Machine learning-based DRC hotspot prediction can be realized with two different strategies. One is to perform semantic segmentation on entire layout like in [16] and our work. Alternatively, one can build a model for classifying a single tile (or global routing cell) using this tile and its neighboring tiles as input features [2, 14, 18]. This approach invokes many small models many times for all tiles and thus the feature data of one tile is fetched many times. By contrast, the feature data of one tile is fetched only once in semantic segmentation, and the computation among different patches can be highly amortized over the overlapping regions of those patches.

Overall, general DRC hotspot prediction without global routing information is still far from a solved problem. Our work is the first systematic study on this subject, to the best of our knowledge. Compared to most of previous machine learning-based works, which are plugin use of existing machine learning techniques with parameter tuning, our work is a customized machine learning approach to address mixed resolution issues caused by coarse-grained routing congestion and fine-grained pin accessibility.

TASK SET:
1. List every reference number cited in square brackets in the DRC hotspot prediction passage.
2. Reproduce the DRC hotspot prediction passage word for word, from "Machine learning-based DRC" up to and including "of those patches.".
The entries have nothing to do with the DRC hotspot prediction passage.

RAW DATA:
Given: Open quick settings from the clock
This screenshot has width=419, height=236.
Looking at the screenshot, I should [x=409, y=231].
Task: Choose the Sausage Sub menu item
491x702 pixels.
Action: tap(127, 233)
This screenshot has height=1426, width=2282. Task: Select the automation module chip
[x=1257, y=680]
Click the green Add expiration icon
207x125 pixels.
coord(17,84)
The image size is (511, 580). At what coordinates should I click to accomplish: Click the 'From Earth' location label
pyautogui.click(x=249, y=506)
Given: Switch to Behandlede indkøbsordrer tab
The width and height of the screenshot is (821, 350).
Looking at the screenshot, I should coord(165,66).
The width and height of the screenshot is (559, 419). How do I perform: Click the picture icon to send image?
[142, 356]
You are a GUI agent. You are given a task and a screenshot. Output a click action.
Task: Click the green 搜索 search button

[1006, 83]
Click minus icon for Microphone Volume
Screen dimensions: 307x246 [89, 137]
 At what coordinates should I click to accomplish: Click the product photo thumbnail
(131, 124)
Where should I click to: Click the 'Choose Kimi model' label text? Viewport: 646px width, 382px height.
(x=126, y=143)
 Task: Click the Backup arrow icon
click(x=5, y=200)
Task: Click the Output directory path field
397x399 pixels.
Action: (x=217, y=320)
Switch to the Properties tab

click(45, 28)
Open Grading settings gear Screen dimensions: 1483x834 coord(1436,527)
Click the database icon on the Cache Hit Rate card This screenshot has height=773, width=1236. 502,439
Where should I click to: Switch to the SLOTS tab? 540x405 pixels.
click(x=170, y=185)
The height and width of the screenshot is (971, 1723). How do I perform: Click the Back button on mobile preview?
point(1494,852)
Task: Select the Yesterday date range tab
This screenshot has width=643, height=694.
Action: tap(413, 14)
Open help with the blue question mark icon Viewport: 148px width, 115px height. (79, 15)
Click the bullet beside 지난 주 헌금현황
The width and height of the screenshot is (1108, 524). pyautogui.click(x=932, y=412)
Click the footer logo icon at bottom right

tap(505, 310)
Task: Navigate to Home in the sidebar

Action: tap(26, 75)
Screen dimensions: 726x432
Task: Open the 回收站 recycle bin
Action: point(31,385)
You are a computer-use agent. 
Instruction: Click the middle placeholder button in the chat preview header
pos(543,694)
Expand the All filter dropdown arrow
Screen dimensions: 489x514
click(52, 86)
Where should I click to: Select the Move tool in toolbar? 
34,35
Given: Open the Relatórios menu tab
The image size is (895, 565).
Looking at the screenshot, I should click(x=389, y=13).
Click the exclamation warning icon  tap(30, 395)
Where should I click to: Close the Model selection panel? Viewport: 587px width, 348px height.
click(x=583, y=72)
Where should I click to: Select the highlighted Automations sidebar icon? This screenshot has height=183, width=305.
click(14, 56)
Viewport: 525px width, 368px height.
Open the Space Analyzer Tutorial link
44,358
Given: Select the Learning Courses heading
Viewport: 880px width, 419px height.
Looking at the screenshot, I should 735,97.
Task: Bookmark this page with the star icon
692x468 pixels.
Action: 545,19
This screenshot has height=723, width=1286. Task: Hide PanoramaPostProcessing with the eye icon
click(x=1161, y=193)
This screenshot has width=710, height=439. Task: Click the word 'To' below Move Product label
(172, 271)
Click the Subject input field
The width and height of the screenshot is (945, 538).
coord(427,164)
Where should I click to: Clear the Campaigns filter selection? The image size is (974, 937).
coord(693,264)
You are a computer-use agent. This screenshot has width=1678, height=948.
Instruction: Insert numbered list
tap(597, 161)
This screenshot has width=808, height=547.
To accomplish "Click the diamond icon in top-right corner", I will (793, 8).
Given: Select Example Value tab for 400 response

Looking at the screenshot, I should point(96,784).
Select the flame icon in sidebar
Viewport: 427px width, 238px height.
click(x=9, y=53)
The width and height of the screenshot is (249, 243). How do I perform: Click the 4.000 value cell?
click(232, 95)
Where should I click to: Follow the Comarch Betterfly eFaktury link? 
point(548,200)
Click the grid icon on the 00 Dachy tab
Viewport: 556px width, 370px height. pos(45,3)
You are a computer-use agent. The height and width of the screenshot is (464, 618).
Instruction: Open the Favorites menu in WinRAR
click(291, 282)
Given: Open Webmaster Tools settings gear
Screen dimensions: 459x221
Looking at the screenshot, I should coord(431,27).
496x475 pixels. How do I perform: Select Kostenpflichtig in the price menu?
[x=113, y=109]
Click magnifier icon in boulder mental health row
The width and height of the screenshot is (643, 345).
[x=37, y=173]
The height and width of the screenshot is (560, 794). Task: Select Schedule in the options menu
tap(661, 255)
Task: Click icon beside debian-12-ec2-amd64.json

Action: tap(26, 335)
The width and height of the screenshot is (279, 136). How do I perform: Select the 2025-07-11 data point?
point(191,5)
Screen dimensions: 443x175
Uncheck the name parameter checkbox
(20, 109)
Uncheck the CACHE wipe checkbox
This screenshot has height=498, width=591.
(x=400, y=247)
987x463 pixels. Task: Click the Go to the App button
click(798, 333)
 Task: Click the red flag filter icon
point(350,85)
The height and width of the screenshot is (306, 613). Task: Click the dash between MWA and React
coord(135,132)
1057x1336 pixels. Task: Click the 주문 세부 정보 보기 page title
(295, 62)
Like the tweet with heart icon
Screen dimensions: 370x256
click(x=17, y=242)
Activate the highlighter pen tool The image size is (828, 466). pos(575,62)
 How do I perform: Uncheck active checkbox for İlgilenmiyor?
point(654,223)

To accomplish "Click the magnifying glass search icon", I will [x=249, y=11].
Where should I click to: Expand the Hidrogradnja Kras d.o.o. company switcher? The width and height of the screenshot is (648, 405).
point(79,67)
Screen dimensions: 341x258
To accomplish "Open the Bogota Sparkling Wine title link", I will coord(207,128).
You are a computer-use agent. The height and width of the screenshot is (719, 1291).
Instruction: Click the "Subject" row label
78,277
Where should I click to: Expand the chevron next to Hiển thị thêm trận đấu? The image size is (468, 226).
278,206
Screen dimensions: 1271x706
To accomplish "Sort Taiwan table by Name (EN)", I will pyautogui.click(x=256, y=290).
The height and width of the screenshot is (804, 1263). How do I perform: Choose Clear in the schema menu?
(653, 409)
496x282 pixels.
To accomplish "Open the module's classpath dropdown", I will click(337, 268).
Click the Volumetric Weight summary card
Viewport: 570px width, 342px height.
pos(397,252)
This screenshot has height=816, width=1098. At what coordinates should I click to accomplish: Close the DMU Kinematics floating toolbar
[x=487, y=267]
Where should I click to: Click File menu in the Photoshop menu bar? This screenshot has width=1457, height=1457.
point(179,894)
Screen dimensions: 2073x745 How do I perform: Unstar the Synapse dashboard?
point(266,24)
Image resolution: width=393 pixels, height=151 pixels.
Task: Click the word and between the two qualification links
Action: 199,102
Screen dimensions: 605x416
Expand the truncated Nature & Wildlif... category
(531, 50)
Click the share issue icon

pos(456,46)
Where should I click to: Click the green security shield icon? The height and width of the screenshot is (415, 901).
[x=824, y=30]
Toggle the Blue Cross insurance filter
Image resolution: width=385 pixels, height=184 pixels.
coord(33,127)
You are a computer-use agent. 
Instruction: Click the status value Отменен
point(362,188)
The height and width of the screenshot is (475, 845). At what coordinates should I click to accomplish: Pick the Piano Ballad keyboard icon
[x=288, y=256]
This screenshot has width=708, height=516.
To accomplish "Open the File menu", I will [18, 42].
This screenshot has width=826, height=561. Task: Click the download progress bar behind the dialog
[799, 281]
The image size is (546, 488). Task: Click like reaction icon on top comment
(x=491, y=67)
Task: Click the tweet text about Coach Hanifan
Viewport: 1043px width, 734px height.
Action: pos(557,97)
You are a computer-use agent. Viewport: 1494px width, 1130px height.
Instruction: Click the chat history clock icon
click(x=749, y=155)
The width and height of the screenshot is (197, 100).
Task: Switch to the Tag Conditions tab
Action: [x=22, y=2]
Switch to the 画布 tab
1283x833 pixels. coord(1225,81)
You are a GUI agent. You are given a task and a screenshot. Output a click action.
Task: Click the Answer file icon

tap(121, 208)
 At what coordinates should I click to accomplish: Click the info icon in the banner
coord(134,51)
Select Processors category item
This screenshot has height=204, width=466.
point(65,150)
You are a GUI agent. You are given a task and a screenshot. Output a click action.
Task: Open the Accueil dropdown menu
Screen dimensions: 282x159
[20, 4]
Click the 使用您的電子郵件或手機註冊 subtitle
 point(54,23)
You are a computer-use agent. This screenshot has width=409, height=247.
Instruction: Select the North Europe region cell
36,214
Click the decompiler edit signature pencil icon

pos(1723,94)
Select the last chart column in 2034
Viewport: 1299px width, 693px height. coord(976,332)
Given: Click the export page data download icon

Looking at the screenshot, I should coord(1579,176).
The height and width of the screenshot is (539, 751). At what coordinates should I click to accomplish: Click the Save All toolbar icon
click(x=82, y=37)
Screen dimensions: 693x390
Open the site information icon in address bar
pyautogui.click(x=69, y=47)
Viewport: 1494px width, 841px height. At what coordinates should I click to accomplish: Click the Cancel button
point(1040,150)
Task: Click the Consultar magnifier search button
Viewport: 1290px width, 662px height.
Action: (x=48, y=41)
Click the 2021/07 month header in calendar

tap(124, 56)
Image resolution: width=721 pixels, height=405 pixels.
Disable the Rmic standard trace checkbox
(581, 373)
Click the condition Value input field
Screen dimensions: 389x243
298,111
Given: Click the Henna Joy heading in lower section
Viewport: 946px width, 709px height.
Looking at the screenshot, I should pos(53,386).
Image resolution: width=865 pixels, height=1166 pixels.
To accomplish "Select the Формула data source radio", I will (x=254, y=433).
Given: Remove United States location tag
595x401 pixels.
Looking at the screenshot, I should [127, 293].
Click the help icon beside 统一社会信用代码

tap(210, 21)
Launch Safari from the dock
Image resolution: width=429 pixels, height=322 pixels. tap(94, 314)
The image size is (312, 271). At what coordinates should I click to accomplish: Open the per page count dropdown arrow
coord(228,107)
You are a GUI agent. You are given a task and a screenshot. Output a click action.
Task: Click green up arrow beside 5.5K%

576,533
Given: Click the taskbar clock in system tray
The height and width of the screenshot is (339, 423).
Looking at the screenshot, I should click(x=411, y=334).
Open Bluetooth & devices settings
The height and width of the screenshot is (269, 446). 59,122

RESPONSES:
1. 16, 2, 14, 18

2.
Machine learning-based DRC hotspot prediction can be realized with two different strategies. One is to perform semantic segmentation on entire layout like in [16] and our work. Alternatively, one can build a model for classifying a single tile (or global routing cell) using this tile and its neighboring tiles as input features [2, 14, 18]. This approach invokes many small models many times for all tiles and thus the feature data of one tile is fetched many times. By contrast, the feature data of one tile is fetched only once in semantic segmentation, and the computation among different patches can be highly amortized over the overlapping regions of those patches.